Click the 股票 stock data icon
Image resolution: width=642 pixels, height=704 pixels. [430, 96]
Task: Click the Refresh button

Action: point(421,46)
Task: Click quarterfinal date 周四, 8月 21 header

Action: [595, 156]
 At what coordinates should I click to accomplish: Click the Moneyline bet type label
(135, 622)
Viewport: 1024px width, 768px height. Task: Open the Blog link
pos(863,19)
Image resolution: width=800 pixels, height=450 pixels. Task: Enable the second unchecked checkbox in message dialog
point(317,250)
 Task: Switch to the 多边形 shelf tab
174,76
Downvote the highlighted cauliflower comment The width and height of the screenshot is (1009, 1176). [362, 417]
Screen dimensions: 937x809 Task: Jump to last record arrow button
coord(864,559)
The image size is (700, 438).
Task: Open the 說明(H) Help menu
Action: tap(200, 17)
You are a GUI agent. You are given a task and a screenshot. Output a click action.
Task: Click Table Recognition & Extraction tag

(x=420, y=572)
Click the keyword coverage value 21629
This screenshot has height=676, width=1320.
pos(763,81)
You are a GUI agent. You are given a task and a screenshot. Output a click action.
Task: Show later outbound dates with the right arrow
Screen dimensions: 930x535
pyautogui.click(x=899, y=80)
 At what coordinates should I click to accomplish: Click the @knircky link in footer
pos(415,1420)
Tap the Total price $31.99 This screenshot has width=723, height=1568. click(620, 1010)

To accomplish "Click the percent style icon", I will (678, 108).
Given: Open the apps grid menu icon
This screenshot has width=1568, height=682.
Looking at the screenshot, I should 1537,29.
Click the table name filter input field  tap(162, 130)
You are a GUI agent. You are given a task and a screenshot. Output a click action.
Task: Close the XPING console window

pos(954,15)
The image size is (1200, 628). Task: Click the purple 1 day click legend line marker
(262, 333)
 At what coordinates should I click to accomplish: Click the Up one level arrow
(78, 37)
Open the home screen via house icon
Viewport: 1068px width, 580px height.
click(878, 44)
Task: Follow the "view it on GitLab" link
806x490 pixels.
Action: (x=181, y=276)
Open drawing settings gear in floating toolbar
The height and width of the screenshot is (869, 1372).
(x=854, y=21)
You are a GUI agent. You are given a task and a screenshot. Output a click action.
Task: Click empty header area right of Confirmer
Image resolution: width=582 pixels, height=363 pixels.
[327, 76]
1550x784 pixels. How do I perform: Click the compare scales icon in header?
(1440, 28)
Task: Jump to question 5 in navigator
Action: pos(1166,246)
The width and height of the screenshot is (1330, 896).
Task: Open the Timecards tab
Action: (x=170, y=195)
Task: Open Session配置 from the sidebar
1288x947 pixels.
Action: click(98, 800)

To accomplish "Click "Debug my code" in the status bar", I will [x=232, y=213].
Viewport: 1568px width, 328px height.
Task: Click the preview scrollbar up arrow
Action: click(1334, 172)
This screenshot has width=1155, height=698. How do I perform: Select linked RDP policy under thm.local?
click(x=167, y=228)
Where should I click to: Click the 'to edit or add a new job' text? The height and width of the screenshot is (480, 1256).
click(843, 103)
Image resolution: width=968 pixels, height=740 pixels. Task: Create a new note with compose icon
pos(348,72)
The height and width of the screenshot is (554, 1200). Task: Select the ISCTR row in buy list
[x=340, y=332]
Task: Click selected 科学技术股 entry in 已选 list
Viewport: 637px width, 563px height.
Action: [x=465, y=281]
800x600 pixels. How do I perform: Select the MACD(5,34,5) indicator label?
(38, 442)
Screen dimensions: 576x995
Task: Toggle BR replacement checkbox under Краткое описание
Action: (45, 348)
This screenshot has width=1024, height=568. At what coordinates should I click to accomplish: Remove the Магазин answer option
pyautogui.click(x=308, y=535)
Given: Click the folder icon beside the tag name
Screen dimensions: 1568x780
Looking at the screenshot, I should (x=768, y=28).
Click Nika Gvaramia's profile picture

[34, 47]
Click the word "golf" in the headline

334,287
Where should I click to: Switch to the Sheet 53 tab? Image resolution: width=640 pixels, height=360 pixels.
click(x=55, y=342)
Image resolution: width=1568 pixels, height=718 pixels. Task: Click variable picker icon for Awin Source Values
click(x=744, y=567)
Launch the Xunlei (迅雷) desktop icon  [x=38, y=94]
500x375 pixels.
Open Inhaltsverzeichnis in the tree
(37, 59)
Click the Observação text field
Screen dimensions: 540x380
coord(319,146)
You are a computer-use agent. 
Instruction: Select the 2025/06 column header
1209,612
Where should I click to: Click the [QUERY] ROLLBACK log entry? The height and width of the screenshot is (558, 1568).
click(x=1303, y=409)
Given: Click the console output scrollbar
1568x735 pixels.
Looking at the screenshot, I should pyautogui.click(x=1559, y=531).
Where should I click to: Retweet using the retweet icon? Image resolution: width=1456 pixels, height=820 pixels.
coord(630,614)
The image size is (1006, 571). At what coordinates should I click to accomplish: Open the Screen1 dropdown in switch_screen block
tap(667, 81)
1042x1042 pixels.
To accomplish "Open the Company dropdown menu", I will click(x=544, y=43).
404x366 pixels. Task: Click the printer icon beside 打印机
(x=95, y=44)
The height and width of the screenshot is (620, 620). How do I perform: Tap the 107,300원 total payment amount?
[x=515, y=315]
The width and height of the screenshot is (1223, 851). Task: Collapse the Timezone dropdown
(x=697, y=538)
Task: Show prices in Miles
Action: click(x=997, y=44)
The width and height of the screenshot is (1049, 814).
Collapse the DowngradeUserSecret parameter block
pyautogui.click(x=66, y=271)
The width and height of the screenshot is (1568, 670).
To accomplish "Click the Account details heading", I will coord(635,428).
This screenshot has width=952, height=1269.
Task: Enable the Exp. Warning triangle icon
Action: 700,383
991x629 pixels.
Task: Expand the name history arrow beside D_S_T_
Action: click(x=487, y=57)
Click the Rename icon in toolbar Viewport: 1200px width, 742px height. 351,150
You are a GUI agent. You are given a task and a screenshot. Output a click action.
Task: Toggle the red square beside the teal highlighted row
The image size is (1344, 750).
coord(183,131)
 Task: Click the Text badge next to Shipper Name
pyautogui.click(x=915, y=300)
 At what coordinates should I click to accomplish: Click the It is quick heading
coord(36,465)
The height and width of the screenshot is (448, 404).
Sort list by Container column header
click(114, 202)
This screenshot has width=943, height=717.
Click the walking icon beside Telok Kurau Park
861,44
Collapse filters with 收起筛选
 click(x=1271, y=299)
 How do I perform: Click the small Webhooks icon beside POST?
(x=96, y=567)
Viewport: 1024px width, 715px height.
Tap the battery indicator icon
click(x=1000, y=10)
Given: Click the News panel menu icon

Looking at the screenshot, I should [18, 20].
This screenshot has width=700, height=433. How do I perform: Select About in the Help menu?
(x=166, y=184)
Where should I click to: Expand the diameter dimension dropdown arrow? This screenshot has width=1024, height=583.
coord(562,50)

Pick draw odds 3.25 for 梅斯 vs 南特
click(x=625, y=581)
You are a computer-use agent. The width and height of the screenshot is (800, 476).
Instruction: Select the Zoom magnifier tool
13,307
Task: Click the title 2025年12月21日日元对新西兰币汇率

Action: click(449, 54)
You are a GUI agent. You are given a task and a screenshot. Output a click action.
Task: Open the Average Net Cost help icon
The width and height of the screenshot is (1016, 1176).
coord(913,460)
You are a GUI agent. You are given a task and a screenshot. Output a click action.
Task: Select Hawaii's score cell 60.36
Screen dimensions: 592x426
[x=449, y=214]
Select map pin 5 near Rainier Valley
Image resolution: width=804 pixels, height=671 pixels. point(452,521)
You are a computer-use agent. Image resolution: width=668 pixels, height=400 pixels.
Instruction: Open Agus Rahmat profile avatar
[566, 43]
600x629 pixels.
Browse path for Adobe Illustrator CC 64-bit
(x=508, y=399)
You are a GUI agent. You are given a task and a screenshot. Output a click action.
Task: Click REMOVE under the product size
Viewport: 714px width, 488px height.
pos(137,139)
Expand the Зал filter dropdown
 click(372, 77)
◆ ◆ ◆ ◆
What you need to do:
Copy each line holding "computer" from the material above.

Result of the task:
You are a computer-use agent. 
You are a computer-use agent. The width and height of the screenshot is (800, 476).
You are a computer-use agent. Image resolution: width=668 pixels, height=400 pixels.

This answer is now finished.